The Taxonomy Regulation has six areas of focus:
- Climate change mitigation
- Climate change adaptation
- The sustainable use and protection of water and marine resources
- The transition to a circular economy
- Pollution prevention and control
- The protection and restoration of biodiversity and ecosystems
But the benefit of demonstrating ESG credentials is also substantial. Investors are flocking to ethical ESG funds, and eager to lend money at low rates to companies who are active in pursuing green strategies. Currently, some €22 trillion of ESG allocated funds are being managed – a 1000% increase from 10 years ago.
On September 3rd 2021, Mondēlez International successfully issued €2 billion of Green Bonds.
I am proud to announce that we successfully placed our first green bond offering – the largest issuance to date within our industryDirk Van de Put, Chairman and Chief Executive Officer
Obligations of Public and Responsible Private Companies
As each company is unique, there is no universally applicable ESG assessment approach.

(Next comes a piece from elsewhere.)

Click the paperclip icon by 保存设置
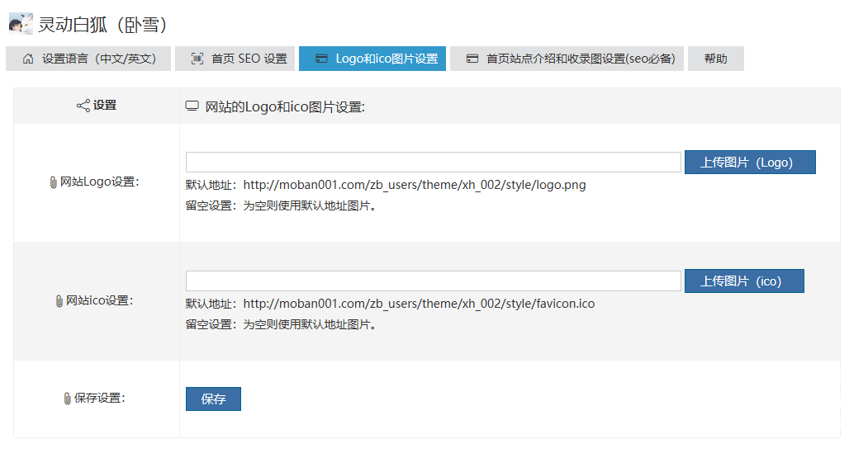Image resolution: width=868 pixels, height=453 pixels. [x=68, y=399]
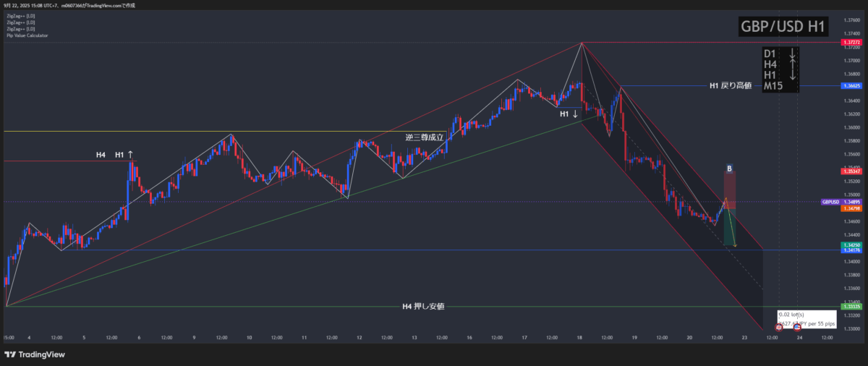Click the green 1.33335 price label
The height and width of the screenshot is (366, 868).
click(851, 307)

There are ESG metrics that have specific importance in certain industries and companies.
If you are a public company, you must abide by the rules of the stock exchange on which you are listed, for example, the FTSE 100 in the UK, or the NYSE in the US. These exchanges have regulators, the Financial Conduct Authority (FCA) in the UK and the Securities and Exchange Commission (SEC) in the US.
The regulators monitor how companies communicate their potential future financial performance, which is a crucial part of maintaining a fair and healthy market. Companies that mislead, mischaracterise, play down or play up events, will fall foul of the regulator.
A company might withhold either purposefully, or through negligence, information that would affect the share price. Facebook stock plunged after a whistleblower testified that Facebook put profits above people. The company internally knew the damage they were doing to society through algorithms that favoured harmful news, when investors (and the public) found out, the share price plummeted.
What would happen if a chocolate company found itself the subject of a television documentary that uncovered illegal deforestation in their supply chain? Their goods could be seized at the port, administrative fines could be imposed, and they could be put onto a list of higher risk companies resulting in a reduced credit rating and higher borrowing costs.
Investors might initiate civil lawsuits against the Directors, and the actual cost, as well as reputational damage, might be severe.
Consequently, companies that meet the size criteria, will be required to fill out annual statements about their sustainability programmes, highlighting risks and progress. These are made public so they can inform both investment decisions and be used by ESG rating agencies.
The rating agencies will use these reports, combined with other information, to assign each company a risk rating. Much in the same way as the credit rating agencies give credit scores to businesses.
The most frustrating part of covering the chocolate industry in particular, although it can apply to coffee companies too, is trying to uncover the meaning of specific words in their press releases. Frequently, they are not to be found, or if they exist, are buried under layers of nested references. So, I personally, am very much looking forward to seeing how the industry adopts these reporting changes.